◆ **Collected data entries**

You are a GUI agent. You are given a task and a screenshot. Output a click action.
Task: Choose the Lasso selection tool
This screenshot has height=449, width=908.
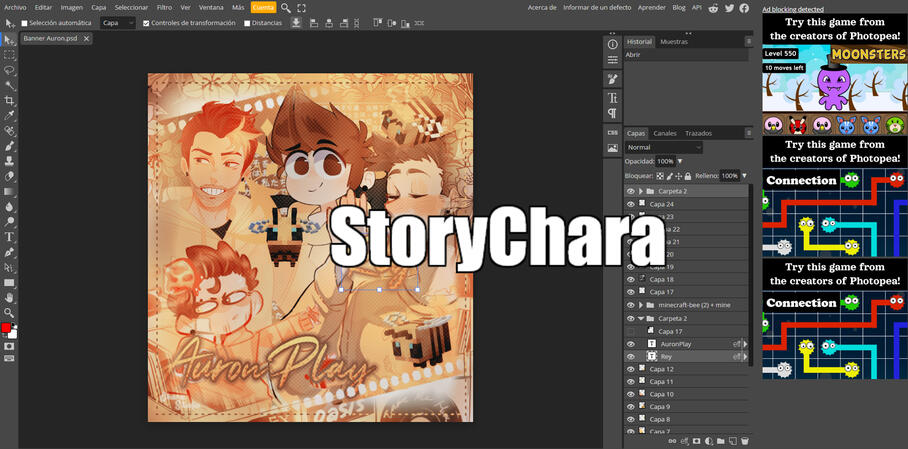(x=10, y=71)
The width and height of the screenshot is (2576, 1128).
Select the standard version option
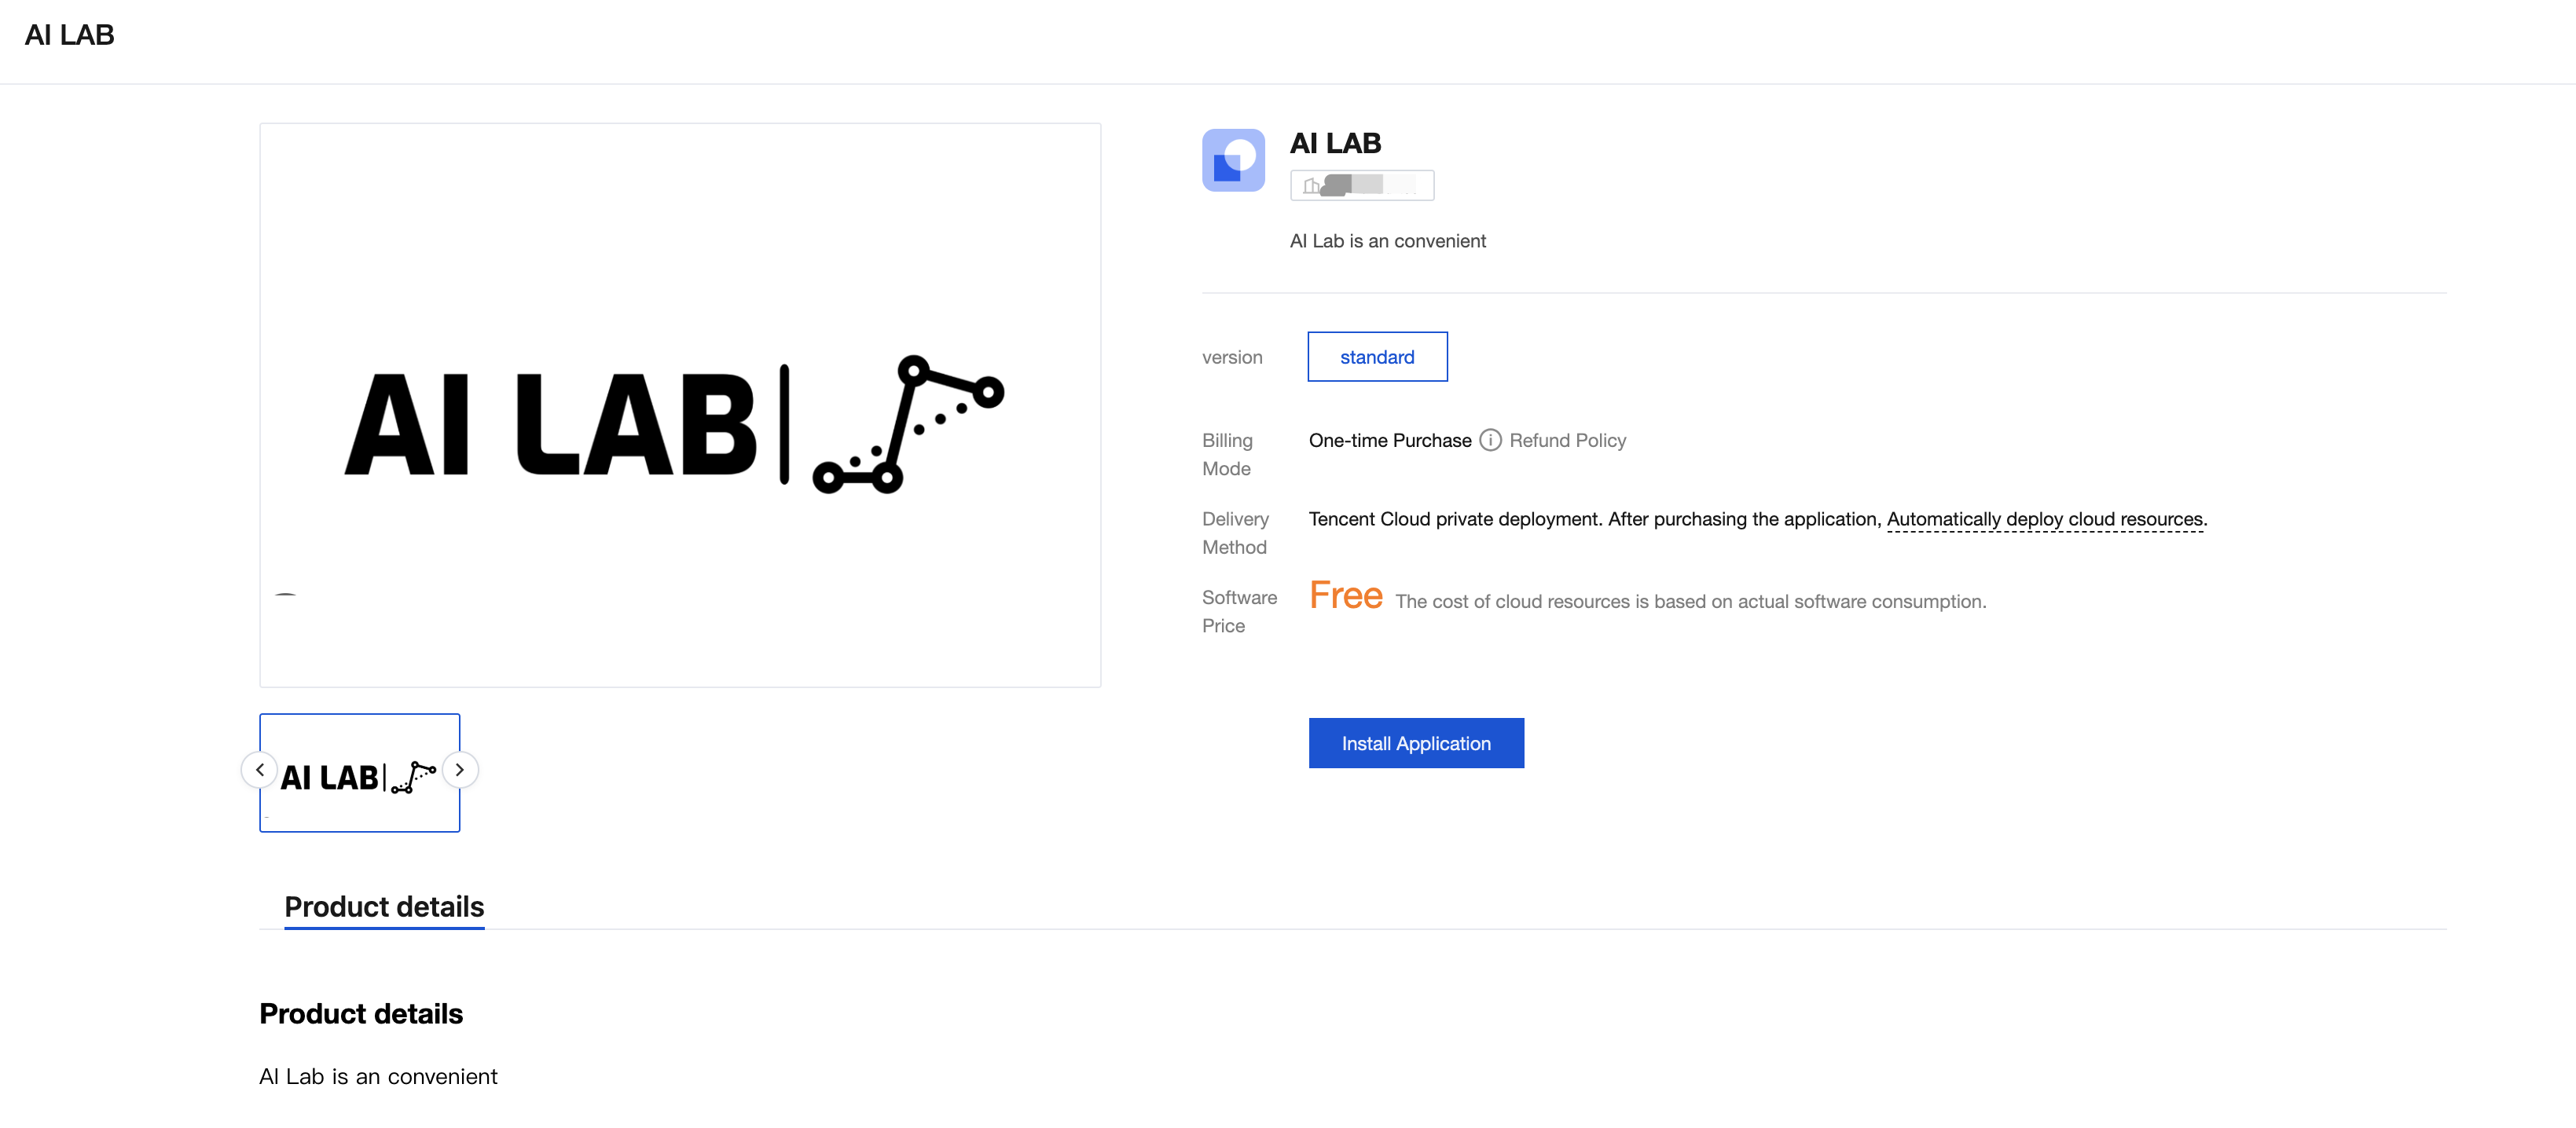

◆ **Aim**
Write out the lines of every entry above word for word, leaving out the pictures.

◆ **Solution for this task**
You are a GUI agent. You are given a task and a screenshot. Output a click action.
Task: Choose the Lasso selection tool
This screenshot has height=449, width=908.
(x=10, y=71)
The width and height of the screenshot is (2576, 1128).
Select the standard version option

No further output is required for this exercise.